Start of Provided material

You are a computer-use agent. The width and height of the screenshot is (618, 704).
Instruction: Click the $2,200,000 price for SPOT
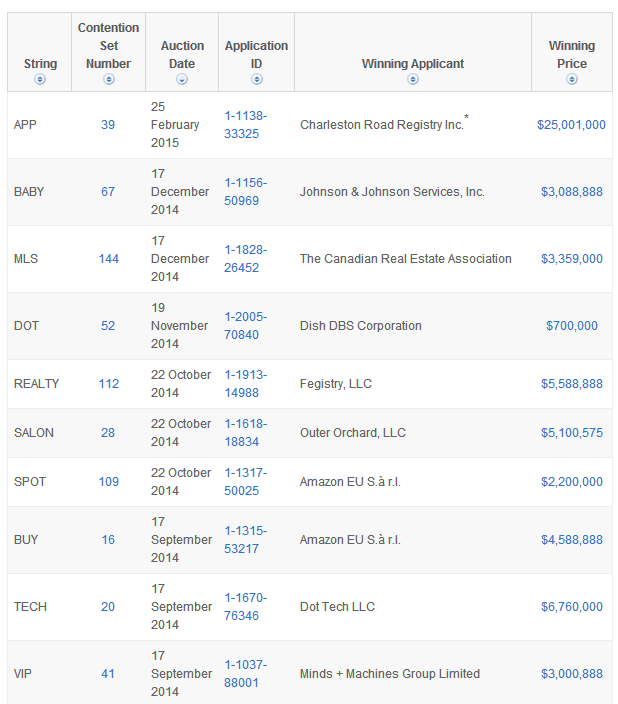(x=571, y=482)
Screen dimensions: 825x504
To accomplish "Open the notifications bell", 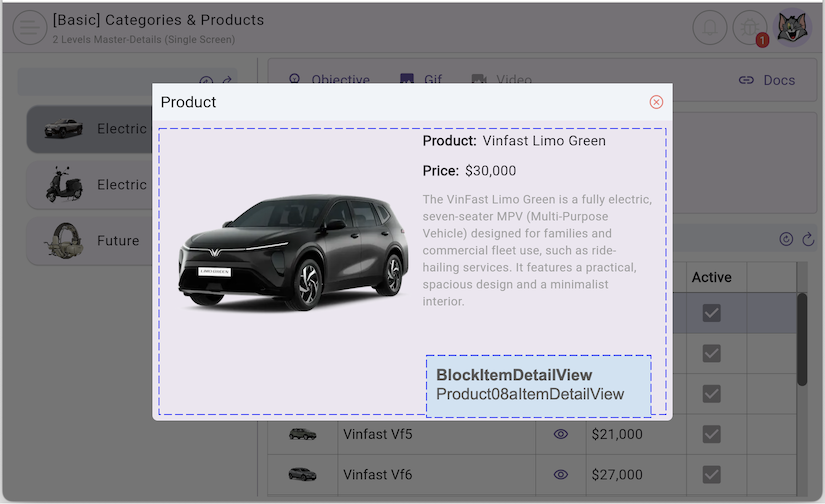I will pos(711,28).
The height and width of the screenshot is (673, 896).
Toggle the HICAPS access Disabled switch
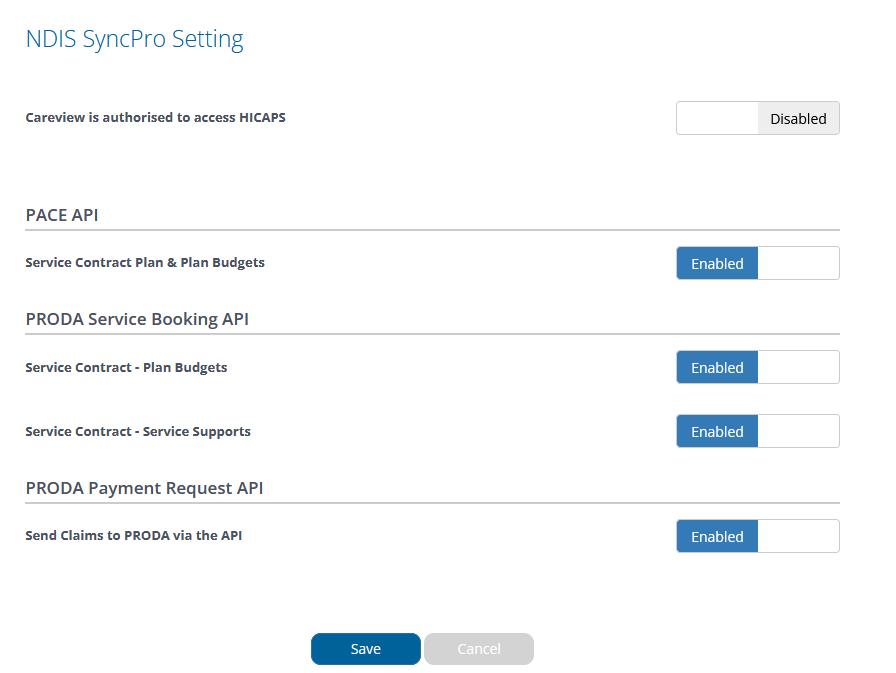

End of Provided material

» Task statement
Reproduce all lines from the records above that include the word "width".

» Response area
You are a computer-use agent. The width and height of the screenshot is (618, 704).
The height and width of the screenshot is (673, 896).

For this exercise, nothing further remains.